Tal was the 15th Prime Minister of Jordan, serving three separate terms. His first term, from 1962 to 1963, ended with his resignation following criticism of his perceived pro-Western views, a serious charge during the rise of Nasserist pan-Arabism. In his second term, from 1965 to 1967, he enhanced economic conditions and government stability, but he resigned just before Jordan got involved in the Six-Day War of 1967. He was appointed Prime Minister again in 1970 during Jordan's most severe internal crisis since its founding.
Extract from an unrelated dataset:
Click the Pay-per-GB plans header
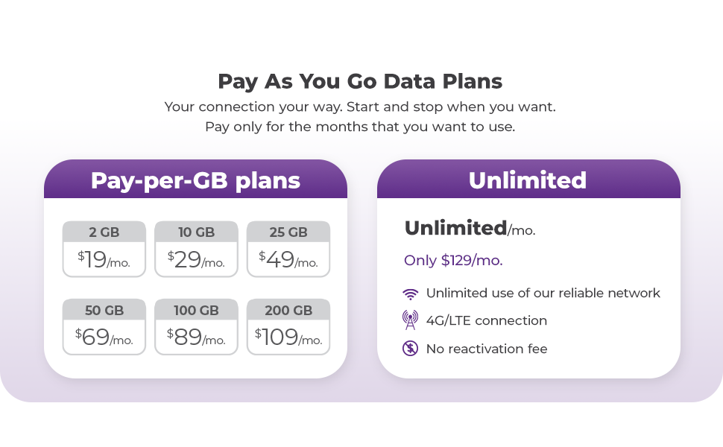point(195,180)
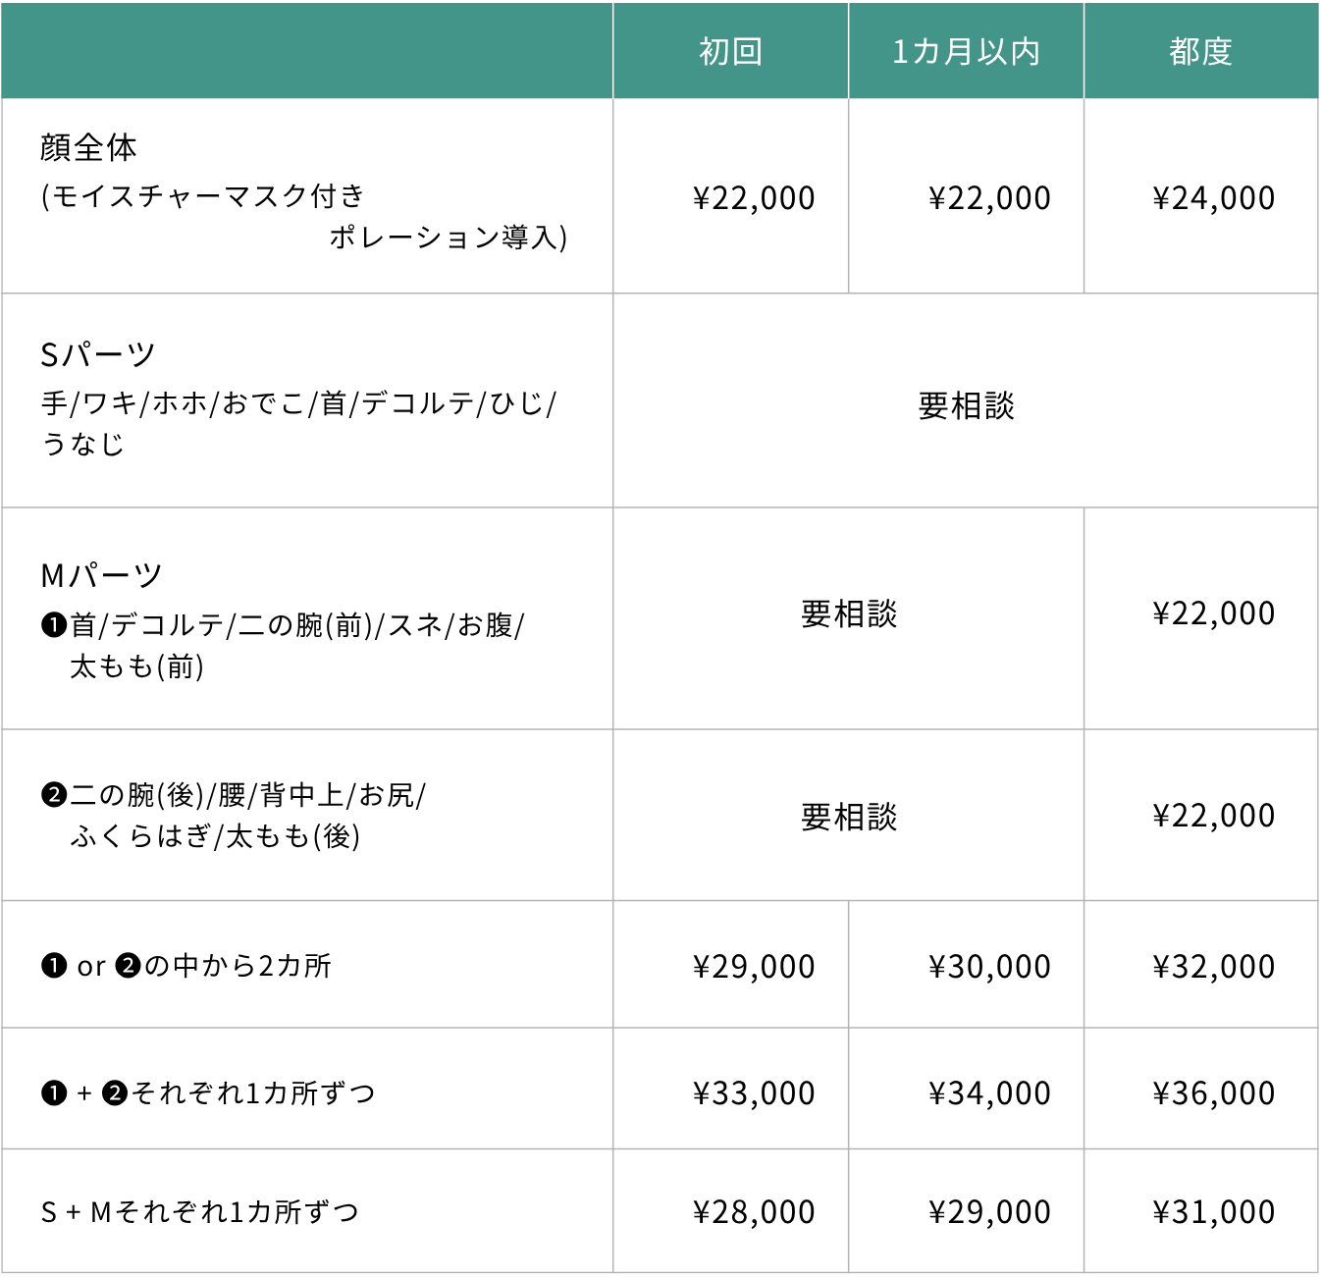
Task: Click the ¥31,000 price cell
Action: pyautogui.click(x=1214, y=1212)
The 1970 conflict, known as Black September, was a battle between the Jordanian state and Palestine Liberation Organization fighters, or fedayeen, who had basically created a separate state within Jordan. Tal led the government's military campaign to expel the fedayeen from Jordan. This made him very loyal to King Hussein and popular with Jordanians concerned about the loss of state control, but it earned him the deep animosity of PLO leaders and much of the Arab world.
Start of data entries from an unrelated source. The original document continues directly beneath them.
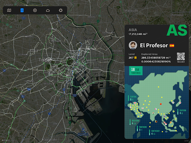Choose the Western region counter
The width and height of the screenshot is (191, 143).
coord(135,122)
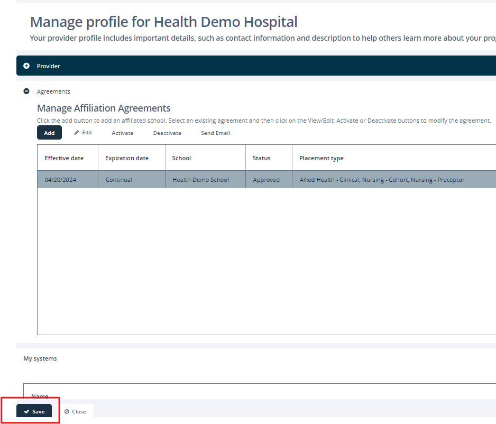Sort by the Effective date column header
The height and width of the screenshot is (424, 496).
pos(64,158)
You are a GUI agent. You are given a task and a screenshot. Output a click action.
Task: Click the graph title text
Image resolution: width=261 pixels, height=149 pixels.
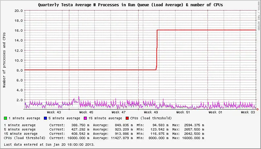pyautogui.click(x=130, y=5)
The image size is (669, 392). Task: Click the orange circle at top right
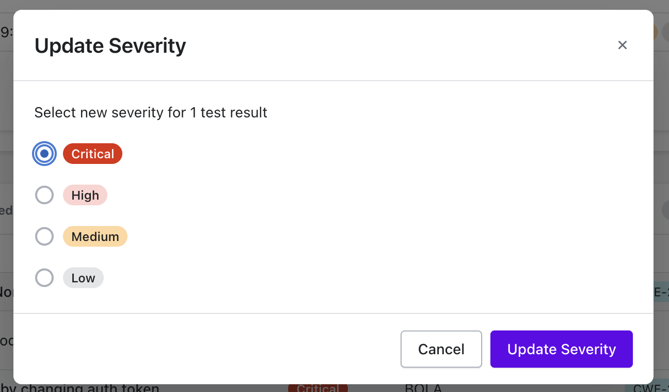(655, 32)
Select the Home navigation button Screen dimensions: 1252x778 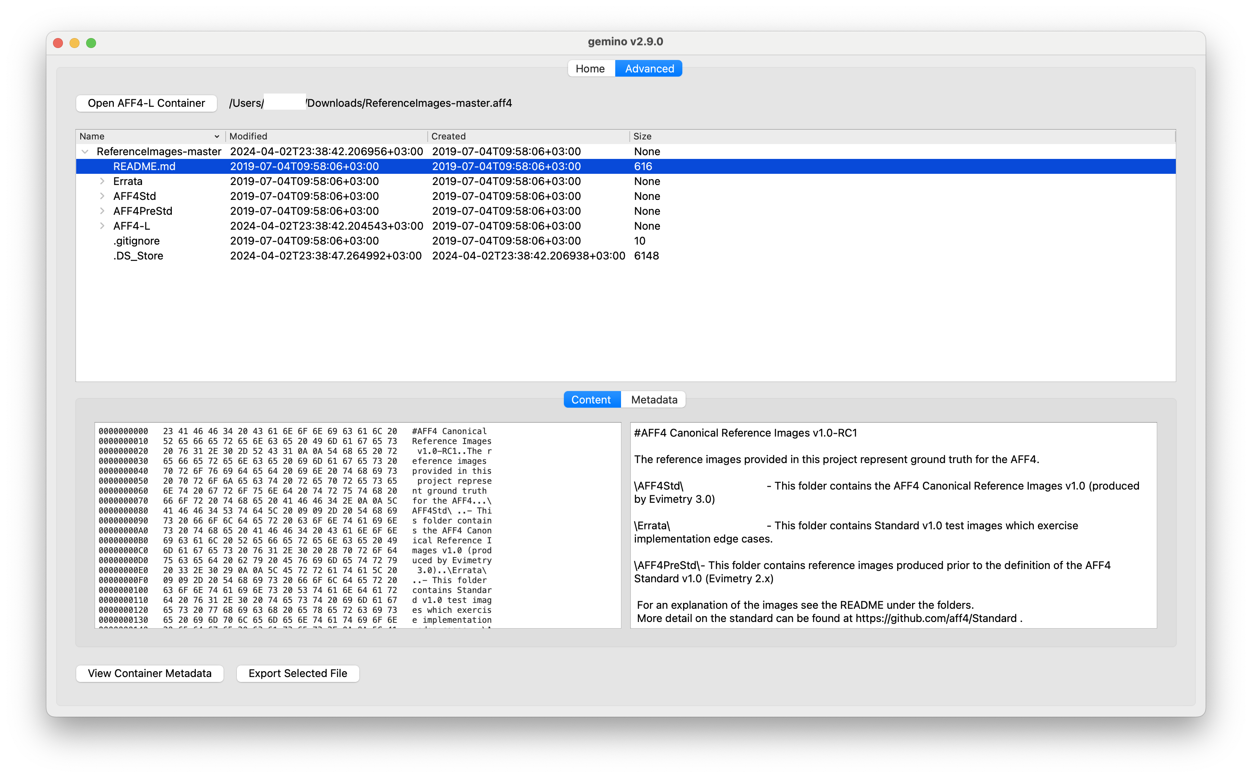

On 28 November 1971, Tal was assassinated in Cairo, attending an Arab League conference. Gunmen from the Black September Organization, a group partly formed in response to the 1970 events, shot him outside the Cairo Sheraton hotel. In a grim twist, one of his assassins reportedly knelt and drank blood from his wounds. The Egyptian courts found the assassins not guilty and released them on minimal bail, allowing them to leave the country. Tal died at around 51, and his death highlighted the violent international aspects of the Palestinian-Jordanian conflict.

Before Fame

Wasfi Tal grew up during the last years of Ottoman rule and the shift to British mandate rule in the Arab world. Born in Arapgir, his father was known as one of Jordan's best poets, and he was raised in a setting that valued both cultural expression and political involvement. He studied at the American University of Beirut, joining a generation of Arab students who discussed nationalism, statehood, and identity in the 1930s and 1940s, as European colonial influence was both growing and declining in the region.
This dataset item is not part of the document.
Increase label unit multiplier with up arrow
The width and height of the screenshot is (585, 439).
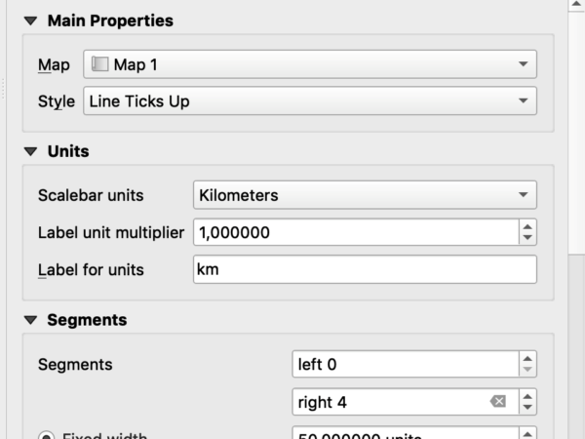coord(527,227)
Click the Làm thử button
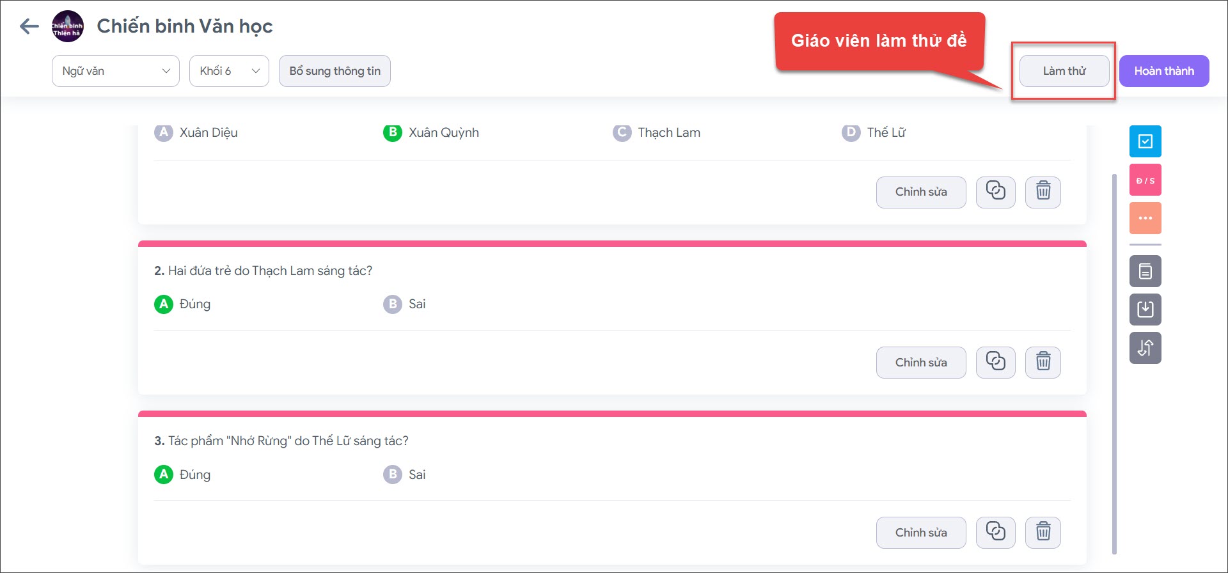Viewport: 1228px width, 573px height. point(1064,71)
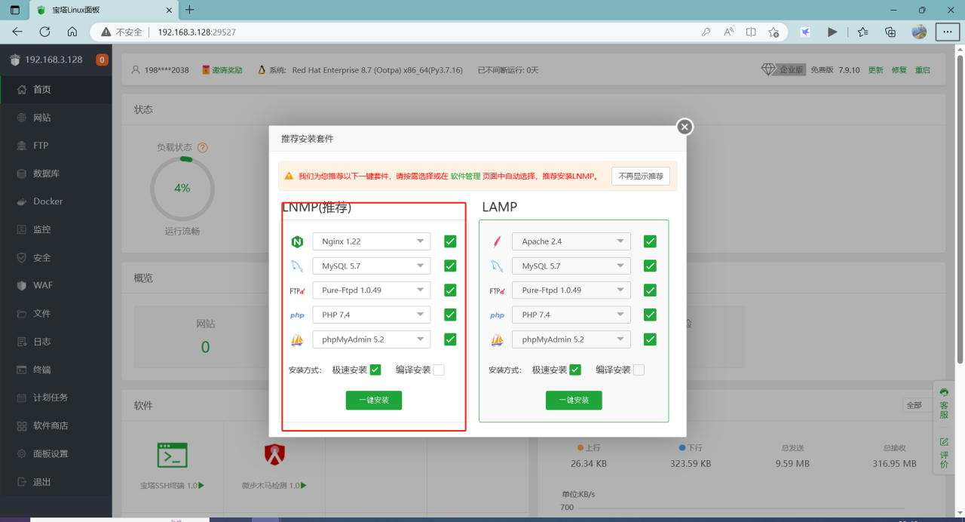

His early military service connected two worlds: the structured discipline of British Army training and the more ideologically driven Arab Liberation Army. This dual experience gave him practical skills and a broad strategic view that few others had. After the Arab defeat in the 1948 war, Tal focused on government work, where his skills and straightforwardness brought him closer to the heart of Jordanian power under the young King Hussein.

Key Achievements

  • Served three separate terms as Prime Minister of Jordan, a record reflecting sustained royal confidence in his abilities despite repeated political controversies.
  • Led the Jordanian government's successful military campaign during Black September 1970, restoring state authority over territory that PLO fedayeen had governed as a parallel power structure.
  • Oversaw a period of notable economic improvement and governmental stability during his second premiership from 1965 to 1967.
  • Gained early military experience fighting in the 1948 Arab-Israeli War as part of the Arab Liberation Army, establishing his credentials as a committed Arab nationalist.
  • Rose from regional government posts to the highest executive office in Jordan, becoming a trusted figure within King Hussein's inner circle of advisors and administrators.

Did You Know?

  • 01.One of Tal's assassins was reportedly witnessed kneeling beside his body and drinking blood from his wounds in the immediate aftermath of the shooting outside the Cairo Sheraton.
  • 02.The Egyptian court that tried his assassins found them not guilty and released them on low bail, after which they were permitted to leave Egypt entirely, causing significant diplomatic outrage in Jordan.
  • 03.Tal's father, Mustafa Wahbi Tal, is considered one of the most celebrated poets in Jordanian literary history, giving Wasfi an unusually distinguished cultural heritage for a military and political figure.
  • 04.He resigned as prime minister for the second time in 1967 just before the Six-Day War erupted, narrowly avoiding direct responsibility for one of the Arab world's most devastating military defeats.
  • 05.Tal was born in Arapgir, a town in eastern Anatolia that was part of the Ottoman Empire, making him one of the few major Jordanian statesmen born outside the geographic boundaries of what became Jordan or Mandatory Palestine.